Tough Bond is available on iTunes and Video-On-Demand.

It could be argued we are living through a Golden Age of documentary filmmaking - a time where social issues and the suffering of the planet's most vulnerable inhabitants are packaged into 90-minute movies for our consumption and to stoke the fires of our moral outrage.

While this means we are now more aware than ever of the plight of the world's most disadvantaged, the downside is we are more immune to the horrors and injustices of life - the more we see people suffering, the less impact it begins to have on our consciousness.

So for Tough Bond, the directorial debut of Austin Peck and Anneliese Vandenberg to cause shock and outrage is testament to the power, horror and brutality of this incredible movie.

Shot on location over a number of years in Kenya, Tough Bond follows the lives of four individuals who've been eaten up and spat out by a society that would rather look the other way than lend a helping hand.

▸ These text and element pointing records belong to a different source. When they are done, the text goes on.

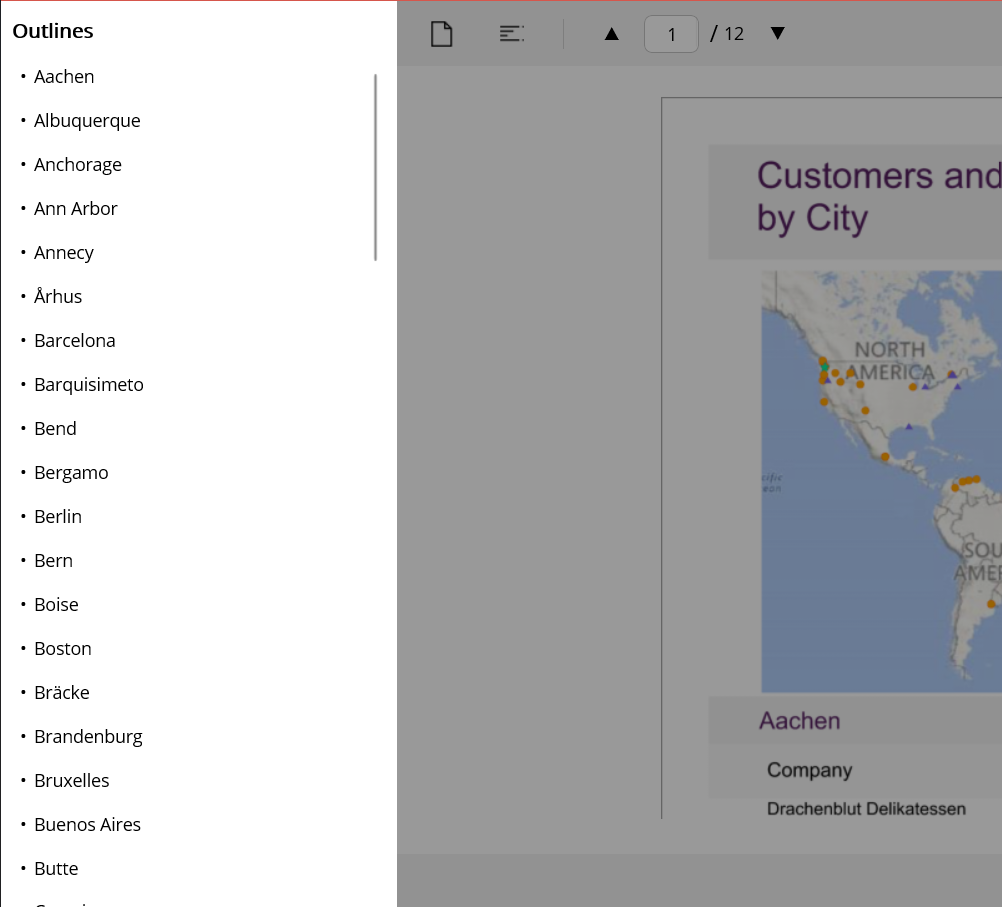1002x907 pixels.
Task: Jump to Bergamo section
Action: click(71, 473)
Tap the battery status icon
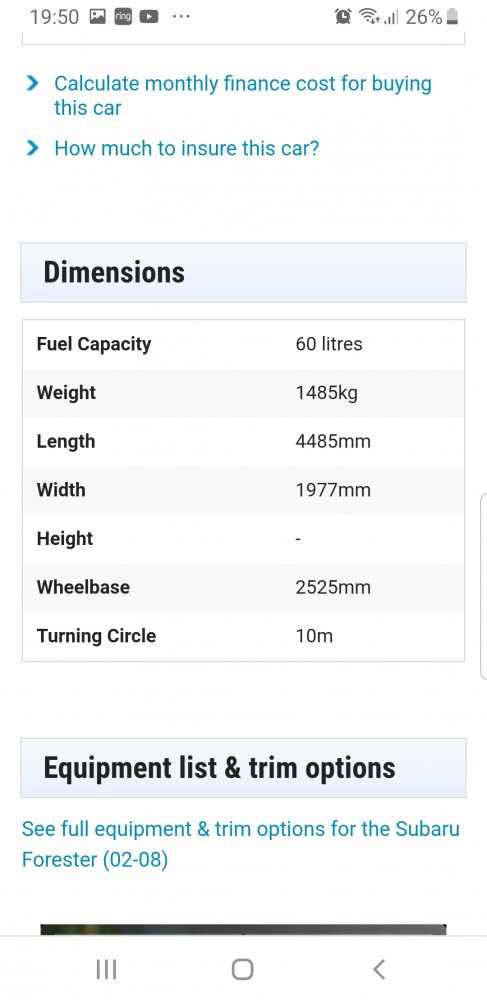The image size is (487, 1000). [452, 17]
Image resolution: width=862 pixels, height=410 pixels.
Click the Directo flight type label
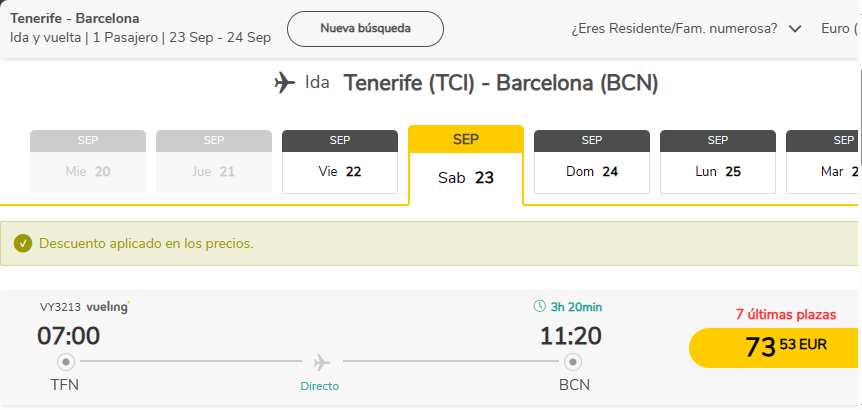click(x=319, y=386)
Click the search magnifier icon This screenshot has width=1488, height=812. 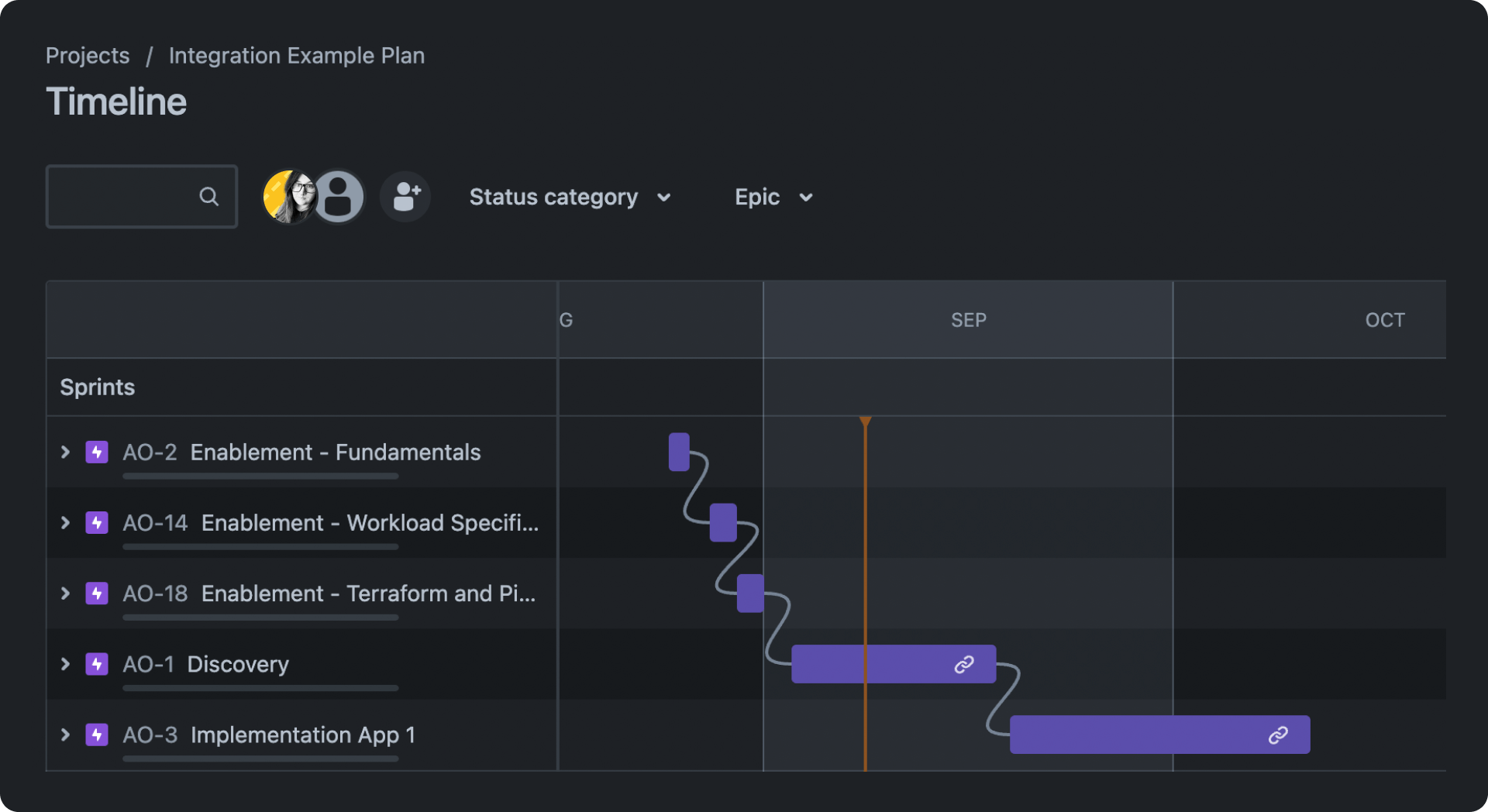click(208, 197)
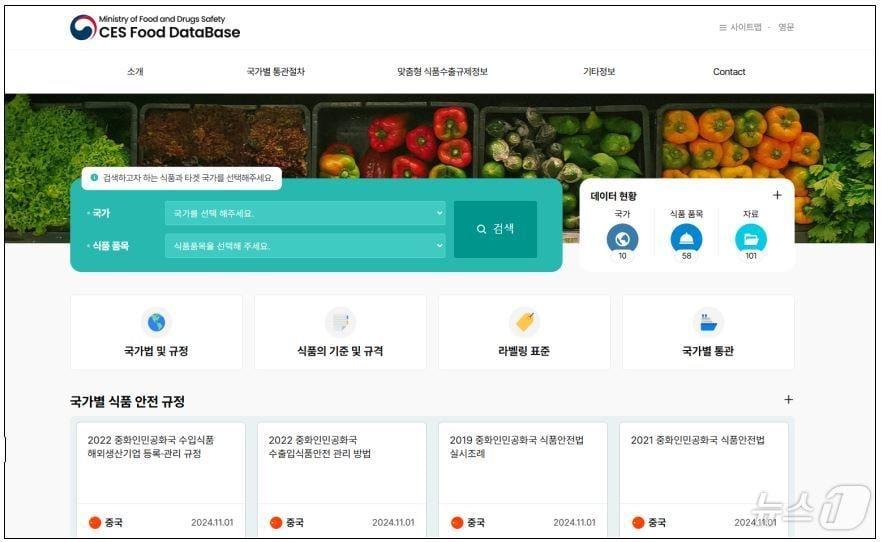Go to the Contact menu item
This screenshot has width=881, height=542.
(x=729, y=72)
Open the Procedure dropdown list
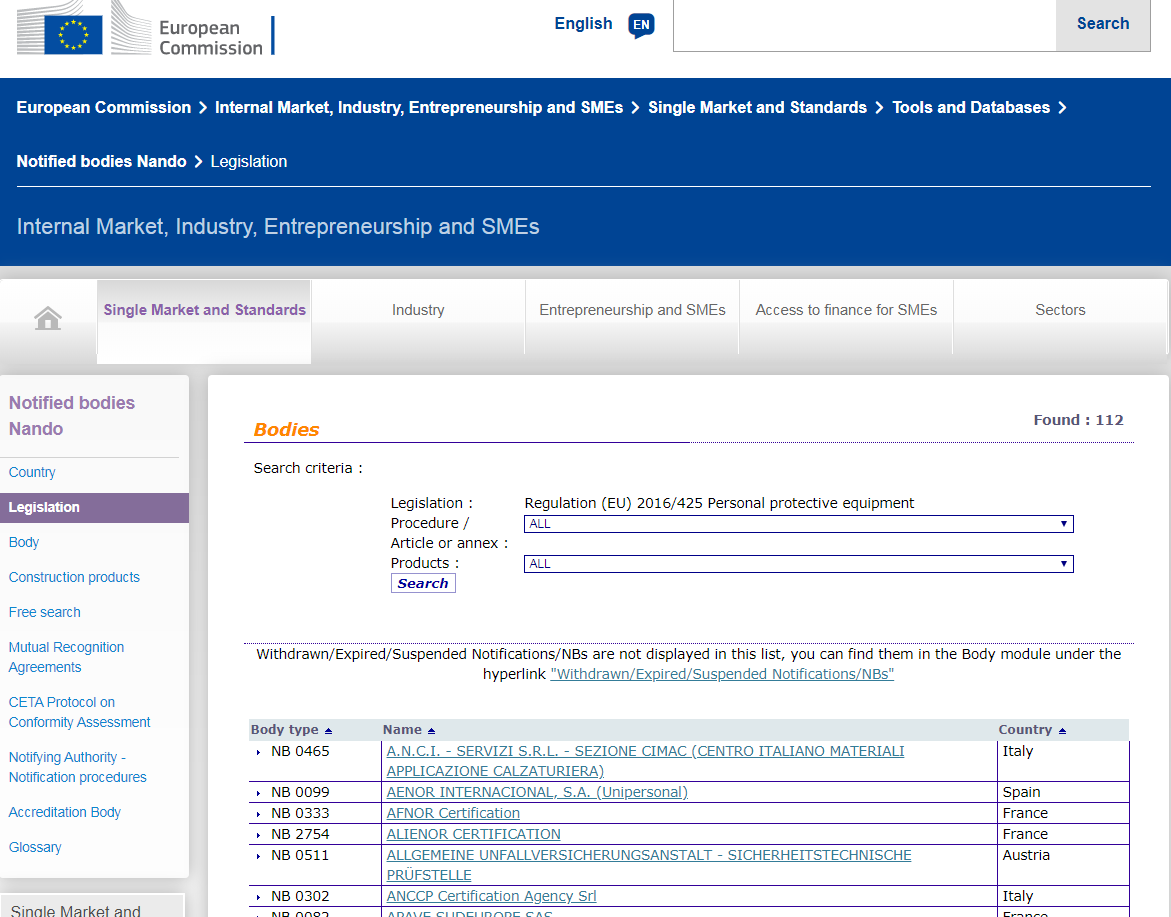The height and width of the screenshot is (917, 1171). (x=798, y=524)
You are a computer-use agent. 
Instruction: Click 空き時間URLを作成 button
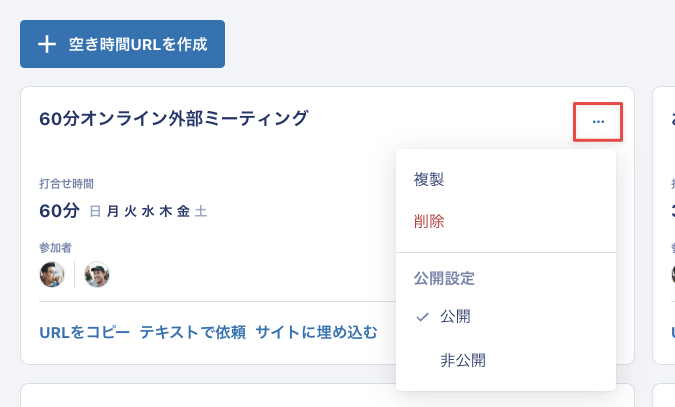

The title of the movie refers to the name of the manufactured glue the street kids sniff to cope with a life that is as cruel as it is unfair - as Sinbad, one of the kids living on the streets of Isiolo testifies: when they huff glue there's "no stress for food. No stress, no cold."

However, Tough Bond isn't only about a lost generation of kids hooked on glue - although in almost every scene there's a bottle of the stuff dangling limply from their mouths. At it's heart Tough Bond is about relationships. The relationship between a mother and her child; the relationship between a community and its children; the relationship between a government and its most vulnerable members of society.

When this bond is broken, the documentary argues, there is no support system in place, no hope for a normal life for those lost in the system.

With Kenya's rapid urbanization shifting people away from the traditional support structures of their family and village and towards the big cities, more and more kids are falling into this abyss - a place of such hardship that when someone is told they have HIV they don't have enough energy to cry. They no longer have any more sadness left to give.

Life on the streets is a lonely existence - the only real intimacy coming from the kids who pass out from glue consumption and slump unconscious on top of each other.

In the final scene of the movie, we are taken back to the shore of Lake Turkana, to a family living in a village. Life is tough and food is scarce - a seemingly never-ending drought turning the land into a desert wasteland. The father, with two children to feed, doesn't know if they'll survive. He won't go to the city to look work, but would rather die at home with his family.

We are all going to die sometime, he seems to be saying, but we don't all have to die alone.